## WHAT TO WORK ON
Starting at the line with "Click the Snap", retype every line through the end of the listing exactly as written, and nothing before it.

*** Opening INPUT FOR THIS TASK ***

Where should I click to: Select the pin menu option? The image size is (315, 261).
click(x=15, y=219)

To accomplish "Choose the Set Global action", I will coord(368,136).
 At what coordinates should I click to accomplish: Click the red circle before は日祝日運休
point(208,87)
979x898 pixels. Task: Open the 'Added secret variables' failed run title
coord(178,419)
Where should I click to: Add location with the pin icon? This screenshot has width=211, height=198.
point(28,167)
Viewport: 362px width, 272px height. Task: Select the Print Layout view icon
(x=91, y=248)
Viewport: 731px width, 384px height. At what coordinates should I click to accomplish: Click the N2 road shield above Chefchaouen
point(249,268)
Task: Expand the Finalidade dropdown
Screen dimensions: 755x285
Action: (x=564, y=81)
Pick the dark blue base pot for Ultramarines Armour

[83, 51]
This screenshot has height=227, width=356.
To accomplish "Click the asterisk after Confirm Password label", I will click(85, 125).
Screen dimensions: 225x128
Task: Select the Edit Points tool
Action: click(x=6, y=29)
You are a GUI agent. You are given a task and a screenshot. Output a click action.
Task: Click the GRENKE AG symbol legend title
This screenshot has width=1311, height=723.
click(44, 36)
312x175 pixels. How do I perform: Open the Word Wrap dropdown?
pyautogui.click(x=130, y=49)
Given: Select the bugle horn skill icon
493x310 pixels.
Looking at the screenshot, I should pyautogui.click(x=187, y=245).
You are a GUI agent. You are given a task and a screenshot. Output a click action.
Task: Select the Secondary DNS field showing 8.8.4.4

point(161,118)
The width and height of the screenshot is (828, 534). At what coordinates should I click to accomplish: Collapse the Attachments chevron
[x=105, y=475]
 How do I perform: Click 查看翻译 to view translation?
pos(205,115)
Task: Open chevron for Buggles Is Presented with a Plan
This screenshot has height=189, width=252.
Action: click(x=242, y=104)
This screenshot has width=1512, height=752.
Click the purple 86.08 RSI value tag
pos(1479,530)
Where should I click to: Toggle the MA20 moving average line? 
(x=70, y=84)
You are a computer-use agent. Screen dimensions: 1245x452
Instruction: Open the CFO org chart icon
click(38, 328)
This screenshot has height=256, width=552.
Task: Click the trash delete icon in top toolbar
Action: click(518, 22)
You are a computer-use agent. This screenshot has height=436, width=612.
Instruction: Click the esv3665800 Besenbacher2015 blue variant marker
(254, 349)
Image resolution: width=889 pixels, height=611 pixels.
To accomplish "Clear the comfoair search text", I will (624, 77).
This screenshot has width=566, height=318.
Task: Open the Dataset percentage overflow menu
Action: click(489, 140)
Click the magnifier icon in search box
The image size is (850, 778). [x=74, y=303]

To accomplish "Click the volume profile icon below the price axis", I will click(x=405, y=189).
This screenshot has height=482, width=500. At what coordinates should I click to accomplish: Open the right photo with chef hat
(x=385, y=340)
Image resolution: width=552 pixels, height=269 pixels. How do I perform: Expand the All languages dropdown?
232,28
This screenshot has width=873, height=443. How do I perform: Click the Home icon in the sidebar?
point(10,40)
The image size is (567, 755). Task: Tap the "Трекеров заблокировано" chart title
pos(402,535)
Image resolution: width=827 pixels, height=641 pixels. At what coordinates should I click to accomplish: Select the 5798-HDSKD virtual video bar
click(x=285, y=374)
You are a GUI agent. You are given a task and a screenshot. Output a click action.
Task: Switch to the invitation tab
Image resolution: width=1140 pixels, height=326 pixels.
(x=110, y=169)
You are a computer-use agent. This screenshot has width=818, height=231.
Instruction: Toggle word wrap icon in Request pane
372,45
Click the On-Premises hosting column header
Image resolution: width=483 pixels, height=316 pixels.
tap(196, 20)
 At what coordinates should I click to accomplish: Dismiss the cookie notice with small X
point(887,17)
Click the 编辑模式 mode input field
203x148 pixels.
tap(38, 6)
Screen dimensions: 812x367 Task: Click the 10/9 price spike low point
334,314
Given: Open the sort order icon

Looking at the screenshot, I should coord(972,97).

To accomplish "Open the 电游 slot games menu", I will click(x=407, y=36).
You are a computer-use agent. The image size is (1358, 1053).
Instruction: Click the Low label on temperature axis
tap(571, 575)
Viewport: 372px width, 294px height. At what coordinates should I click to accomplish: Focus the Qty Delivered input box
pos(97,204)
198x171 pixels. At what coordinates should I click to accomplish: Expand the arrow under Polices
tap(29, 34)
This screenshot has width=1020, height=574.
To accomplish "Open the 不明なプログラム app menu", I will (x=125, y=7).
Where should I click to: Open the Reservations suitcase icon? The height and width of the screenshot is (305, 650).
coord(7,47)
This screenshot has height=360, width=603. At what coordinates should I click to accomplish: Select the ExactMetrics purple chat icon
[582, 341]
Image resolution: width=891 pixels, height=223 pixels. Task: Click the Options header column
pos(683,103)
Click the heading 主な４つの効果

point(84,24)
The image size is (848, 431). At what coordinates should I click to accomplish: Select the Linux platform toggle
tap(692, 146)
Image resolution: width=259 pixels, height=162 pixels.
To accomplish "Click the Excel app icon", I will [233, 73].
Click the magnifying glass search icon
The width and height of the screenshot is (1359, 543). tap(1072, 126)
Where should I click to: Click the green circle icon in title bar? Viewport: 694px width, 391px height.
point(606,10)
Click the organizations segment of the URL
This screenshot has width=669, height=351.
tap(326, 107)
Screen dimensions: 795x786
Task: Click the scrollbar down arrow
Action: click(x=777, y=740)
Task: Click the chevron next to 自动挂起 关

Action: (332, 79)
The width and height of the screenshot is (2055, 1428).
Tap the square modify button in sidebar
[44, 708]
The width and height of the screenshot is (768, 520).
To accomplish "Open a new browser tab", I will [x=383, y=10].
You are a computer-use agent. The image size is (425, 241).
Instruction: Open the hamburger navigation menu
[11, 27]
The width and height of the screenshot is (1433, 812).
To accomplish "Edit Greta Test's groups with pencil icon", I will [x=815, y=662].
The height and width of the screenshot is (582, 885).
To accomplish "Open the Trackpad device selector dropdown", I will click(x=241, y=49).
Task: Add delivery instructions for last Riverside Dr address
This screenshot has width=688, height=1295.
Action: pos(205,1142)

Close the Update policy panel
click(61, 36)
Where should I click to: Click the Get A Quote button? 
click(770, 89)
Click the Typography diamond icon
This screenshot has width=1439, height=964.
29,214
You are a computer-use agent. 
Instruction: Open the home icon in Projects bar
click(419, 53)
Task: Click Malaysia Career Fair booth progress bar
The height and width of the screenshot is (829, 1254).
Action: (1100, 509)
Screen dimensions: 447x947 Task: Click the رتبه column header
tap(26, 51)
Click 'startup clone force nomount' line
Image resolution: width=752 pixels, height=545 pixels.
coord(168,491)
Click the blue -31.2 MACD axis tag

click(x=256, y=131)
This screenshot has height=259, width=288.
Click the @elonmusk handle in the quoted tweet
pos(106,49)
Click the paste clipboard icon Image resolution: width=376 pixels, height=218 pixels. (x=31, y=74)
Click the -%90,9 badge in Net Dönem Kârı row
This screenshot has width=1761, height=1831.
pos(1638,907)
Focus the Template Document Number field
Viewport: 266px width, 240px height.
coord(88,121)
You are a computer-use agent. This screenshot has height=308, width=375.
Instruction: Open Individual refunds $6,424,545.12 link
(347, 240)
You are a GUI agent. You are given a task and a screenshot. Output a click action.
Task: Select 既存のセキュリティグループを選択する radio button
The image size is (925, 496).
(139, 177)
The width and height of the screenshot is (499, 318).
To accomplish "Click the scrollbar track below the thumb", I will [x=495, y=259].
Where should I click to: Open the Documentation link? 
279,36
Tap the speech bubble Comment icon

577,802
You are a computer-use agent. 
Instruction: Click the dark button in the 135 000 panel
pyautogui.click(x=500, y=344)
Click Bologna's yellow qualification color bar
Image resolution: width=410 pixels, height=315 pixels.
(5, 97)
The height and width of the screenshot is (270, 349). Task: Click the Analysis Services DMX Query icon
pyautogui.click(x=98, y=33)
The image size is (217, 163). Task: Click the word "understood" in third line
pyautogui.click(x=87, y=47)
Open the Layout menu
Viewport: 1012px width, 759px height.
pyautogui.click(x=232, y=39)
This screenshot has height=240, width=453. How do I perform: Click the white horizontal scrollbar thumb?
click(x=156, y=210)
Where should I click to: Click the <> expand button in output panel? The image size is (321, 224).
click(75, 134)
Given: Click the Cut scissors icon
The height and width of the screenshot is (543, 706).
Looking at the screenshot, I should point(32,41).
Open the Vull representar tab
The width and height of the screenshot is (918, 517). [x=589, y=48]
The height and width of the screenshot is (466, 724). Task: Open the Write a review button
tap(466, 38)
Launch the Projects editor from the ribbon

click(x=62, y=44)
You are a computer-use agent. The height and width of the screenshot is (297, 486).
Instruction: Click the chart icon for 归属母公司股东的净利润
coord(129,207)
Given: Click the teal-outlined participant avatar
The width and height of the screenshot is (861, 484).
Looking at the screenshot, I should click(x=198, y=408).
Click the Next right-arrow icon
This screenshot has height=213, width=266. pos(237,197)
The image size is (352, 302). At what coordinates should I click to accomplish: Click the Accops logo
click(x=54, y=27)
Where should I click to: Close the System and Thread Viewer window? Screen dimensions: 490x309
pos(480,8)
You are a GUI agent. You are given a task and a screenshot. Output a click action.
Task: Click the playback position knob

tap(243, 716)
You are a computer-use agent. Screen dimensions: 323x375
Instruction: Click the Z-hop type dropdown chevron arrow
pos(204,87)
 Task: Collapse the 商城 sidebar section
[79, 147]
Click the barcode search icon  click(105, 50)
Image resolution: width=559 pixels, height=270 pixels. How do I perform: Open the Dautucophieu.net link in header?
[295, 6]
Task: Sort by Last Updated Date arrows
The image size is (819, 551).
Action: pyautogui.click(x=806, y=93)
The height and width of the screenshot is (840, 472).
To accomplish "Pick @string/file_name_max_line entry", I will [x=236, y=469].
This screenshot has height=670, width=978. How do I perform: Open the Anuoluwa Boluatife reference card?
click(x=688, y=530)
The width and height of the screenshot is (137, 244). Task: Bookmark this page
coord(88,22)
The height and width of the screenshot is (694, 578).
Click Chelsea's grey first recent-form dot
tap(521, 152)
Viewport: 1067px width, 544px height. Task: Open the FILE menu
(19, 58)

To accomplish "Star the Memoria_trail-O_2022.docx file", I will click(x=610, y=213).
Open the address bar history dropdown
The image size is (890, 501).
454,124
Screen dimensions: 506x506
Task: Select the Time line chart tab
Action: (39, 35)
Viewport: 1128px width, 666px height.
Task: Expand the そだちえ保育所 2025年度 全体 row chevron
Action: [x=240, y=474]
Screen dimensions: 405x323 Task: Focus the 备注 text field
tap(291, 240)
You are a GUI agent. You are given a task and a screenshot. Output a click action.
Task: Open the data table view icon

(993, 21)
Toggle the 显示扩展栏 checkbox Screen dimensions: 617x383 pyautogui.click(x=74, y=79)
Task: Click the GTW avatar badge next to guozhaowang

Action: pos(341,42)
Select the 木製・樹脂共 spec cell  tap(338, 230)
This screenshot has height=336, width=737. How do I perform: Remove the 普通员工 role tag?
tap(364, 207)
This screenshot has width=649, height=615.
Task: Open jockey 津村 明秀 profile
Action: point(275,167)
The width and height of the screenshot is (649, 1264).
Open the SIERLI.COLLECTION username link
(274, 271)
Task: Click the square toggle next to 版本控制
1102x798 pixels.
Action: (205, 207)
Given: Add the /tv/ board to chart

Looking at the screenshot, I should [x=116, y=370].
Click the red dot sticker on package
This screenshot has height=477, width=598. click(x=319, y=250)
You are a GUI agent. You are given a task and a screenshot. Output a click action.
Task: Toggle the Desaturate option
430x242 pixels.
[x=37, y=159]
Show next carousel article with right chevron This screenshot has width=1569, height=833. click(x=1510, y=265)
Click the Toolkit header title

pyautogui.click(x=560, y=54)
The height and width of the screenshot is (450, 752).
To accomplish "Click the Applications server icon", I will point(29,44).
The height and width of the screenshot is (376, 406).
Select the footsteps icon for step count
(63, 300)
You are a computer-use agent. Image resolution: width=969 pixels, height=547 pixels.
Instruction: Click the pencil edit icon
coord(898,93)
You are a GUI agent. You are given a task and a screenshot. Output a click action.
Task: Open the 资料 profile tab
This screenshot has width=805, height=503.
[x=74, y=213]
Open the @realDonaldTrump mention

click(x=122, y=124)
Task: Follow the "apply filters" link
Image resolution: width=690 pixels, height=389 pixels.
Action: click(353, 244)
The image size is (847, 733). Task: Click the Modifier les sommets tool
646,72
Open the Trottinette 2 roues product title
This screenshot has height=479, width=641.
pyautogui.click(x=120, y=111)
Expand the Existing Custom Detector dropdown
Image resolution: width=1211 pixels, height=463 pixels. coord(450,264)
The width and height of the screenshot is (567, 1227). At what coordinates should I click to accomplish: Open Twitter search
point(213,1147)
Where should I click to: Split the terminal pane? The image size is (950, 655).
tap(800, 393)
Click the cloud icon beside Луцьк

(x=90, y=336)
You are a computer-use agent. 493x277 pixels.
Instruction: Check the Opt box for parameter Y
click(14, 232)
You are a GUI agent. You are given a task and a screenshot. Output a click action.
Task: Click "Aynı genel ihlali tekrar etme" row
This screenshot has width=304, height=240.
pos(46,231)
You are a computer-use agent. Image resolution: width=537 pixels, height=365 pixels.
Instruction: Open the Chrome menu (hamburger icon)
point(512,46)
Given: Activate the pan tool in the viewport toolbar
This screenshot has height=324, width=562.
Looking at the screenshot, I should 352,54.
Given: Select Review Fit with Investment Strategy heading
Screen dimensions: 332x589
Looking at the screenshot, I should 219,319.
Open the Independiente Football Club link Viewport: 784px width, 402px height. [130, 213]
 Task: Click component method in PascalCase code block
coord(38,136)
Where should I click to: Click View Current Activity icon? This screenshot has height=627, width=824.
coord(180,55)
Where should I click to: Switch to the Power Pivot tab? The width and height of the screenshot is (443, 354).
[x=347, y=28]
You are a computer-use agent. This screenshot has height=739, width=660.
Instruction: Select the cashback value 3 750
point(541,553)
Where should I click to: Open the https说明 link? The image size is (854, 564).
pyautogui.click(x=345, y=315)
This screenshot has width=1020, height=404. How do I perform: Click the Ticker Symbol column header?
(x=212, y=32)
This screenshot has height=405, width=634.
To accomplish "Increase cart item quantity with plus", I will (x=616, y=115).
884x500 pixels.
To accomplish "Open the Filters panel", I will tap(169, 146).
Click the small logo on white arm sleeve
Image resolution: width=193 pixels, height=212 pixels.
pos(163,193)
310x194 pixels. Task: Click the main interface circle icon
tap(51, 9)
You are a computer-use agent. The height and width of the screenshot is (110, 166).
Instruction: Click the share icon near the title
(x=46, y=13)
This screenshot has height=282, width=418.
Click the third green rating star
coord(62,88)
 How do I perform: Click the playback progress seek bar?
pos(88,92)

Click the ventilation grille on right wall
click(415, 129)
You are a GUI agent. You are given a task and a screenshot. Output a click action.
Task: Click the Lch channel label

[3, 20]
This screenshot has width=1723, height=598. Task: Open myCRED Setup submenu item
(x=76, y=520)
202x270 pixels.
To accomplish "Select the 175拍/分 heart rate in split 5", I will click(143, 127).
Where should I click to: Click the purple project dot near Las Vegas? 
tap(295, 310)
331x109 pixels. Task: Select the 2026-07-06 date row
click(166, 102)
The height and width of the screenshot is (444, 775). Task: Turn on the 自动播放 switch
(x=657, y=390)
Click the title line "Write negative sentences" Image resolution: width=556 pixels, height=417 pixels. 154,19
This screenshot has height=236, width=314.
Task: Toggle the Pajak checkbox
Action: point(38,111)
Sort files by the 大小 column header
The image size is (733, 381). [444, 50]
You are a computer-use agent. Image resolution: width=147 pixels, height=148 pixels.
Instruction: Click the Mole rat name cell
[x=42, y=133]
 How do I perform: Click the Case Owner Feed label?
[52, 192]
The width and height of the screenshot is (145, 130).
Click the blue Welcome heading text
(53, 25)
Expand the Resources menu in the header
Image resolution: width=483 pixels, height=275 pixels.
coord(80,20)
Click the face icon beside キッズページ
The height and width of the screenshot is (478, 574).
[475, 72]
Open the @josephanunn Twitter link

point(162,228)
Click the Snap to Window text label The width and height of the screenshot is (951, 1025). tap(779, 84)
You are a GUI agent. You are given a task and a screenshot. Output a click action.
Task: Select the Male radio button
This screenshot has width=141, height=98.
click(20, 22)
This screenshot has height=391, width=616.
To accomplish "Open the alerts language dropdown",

*** Closing INPUT FOR THIS TASK ***

## YOUR SOLUTION
Click the Snap to Window text label The width and height of the screenshot is (951, 1025). tap(779, 84)
You are a GUI agent. You are given a task and a screenshot. Output a click action.
Task: Select the Male radio button
This screenshot has width=141, height=98.
click(20, 22)
This screenshot has height=391, width=616.
To accomplish "Open the alerts language dropdown",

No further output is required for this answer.